Spending Cuts and Plain English

This month pundits have been talking about spending cuts. In the midst of these
discussions and debates have been many polls used by both sides to prove their point.
One side says voters want cuts in federal spending. The other side points to different
polls showing they do not want any cuts. Fortunately, pollster Scott Rasmussen stepped
into this debate and cleared up lots of confusion.

He argues that Mainstream America and our Political Class do not have a
common language. As an example, he used a recent poll by the Pew Research Center that
seemed to show that Americans do not want cuts. He points out that the raw numbers in
the Pew poll are similar to his Rasmussen poll, but they were reported differently.

For most Americans, he says, “maintaining spending at current levels would
mean spending the same amount in 2013 as we spent in 2012.” That is not what
Washington means. He says, maintaining spending at current levels “means spending
$3.5 trillion this year and $4.5 trillion in five years.” Most Americans would see this as
an increase in spending of a trillion dollars.

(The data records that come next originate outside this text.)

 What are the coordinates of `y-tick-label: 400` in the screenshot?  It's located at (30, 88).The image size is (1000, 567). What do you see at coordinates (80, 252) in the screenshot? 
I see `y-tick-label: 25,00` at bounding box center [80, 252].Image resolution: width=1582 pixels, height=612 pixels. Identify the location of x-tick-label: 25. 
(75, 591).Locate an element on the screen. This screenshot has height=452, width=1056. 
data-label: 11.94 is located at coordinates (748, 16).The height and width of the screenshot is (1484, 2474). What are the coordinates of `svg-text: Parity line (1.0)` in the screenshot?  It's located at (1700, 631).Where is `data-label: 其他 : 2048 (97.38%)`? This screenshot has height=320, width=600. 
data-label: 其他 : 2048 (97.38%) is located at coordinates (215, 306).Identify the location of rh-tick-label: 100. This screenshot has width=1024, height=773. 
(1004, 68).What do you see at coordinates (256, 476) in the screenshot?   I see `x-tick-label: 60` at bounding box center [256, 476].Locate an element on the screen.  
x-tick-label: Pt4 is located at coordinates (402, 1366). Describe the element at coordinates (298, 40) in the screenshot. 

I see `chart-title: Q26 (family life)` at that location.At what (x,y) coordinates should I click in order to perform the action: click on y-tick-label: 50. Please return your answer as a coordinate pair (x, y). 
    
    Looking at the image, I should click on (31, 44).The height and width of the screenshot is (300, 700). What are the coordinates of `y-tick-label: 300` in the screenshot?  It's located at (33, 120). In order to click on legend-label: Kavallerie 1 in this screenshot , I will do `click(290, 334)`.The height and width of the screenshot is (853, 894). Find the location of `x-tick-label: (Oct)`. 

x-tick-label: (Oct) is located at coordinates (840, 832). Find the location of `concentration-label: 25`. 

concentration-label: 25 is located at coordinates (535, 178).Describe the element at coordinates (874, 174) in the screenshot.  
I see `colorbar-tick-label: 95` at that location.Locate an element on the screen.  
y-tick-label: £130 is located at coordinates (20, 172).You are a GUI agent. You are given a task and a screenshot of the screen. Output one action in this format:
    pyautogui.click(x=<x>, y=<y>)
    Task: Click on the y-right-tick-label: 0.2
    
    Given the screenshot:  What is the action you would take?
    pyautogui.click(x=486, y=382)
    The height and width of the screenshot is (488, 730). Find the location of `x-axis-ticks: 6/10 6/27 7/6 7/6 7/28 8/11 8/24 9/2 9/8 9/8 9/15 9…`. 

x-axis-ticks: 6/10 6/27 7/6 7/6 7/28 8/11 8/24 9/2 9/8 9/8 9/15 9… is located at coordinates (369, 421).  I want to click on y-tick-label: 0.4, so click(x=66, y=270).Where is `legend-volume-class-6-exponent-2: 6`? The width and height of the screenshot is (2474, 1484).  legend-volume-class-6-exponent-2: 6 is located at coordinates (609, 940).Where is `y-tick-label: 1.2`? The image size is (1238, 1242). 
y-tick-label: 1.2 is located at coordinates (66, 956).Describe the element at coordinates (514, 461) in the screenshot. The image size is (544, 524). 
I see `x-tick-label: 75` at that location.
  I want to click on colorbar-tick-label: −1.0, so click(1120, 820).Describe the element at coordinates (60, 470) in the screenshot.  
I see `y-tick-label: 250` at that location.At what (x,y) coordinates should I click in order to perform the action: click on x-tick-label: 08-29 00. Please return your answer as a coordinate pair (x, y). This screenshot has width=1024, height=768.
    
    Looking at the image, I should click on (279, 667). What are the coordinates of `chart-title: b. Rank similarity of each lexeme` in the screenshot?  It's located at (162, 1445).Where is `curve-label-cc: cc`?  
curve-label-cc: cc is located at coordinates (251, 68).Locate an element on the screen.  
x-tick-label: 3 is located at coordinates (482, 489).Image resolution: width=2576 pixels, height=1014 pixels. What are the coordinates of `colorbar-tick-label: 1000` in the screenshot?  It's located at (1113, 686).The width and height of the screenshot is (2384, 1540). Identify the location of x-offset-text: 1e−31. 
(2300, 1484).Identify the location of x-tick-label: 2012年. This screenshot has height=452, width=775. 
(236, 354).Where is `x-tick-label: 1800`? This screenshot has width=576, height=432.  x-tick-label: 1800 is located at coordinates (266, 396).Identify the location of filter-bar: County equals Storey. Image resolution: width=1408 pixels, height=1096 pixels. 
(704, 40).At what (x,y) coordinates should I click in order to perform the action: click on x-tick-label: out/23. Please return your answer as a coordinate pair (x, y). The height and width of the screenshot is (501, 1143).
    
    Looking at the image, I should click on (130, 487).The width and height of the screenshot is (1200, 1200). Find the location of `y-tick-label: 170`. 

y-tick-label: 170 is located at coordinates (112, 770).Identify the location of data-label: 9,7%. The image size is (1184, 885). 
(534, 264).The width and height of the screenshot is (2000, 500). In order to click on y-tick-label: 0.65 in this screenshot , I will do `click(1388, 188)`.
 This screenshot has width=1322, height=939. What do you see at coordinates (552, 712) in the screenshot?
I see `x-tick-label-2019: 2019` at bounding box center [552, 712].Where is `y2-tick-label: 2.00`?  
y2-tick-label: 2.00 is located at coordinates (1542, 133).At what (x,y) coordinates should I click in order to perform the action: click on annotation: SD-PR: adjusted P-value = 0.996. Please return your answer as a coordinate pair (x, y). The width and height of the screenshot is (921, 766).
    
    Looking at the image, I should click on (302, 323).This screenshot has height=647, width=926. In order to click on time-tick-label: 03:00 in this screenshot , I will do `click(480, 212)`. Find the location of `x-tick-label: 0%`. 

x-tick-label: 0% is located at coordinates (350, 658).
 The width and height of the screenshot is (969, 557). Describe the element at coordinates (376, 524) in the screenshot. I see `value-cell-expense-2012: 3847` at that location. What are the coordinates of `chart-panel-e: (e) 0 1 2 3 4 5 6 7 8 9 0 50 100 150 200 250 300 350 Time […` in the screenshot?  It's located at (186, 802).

The Political Class would “consider spending unchanged at current levels to be a
massive spending cut.” It doesn’t allow for the trillion dollars already built into the
federal budget.

Let’s now apply this to the Pew poll. On the question about roads and
infrastructure: 38 percent want more spending and only 17 percent favor a spending cut.
But a plurality (43 percent) want to hold infrastructure spending steady. “Since the
Political Class would consider holding steady to be a cut in spending, 60 percent in the
Pew poll favors what official Washington calls cuts.”

Once you apply plain English to some of these polls, you find there is much more
support for spending cuts than is usually reported. Part of the reason is deliberate
deception. Most of the problem is that the Political Class doesn’t speak plain English.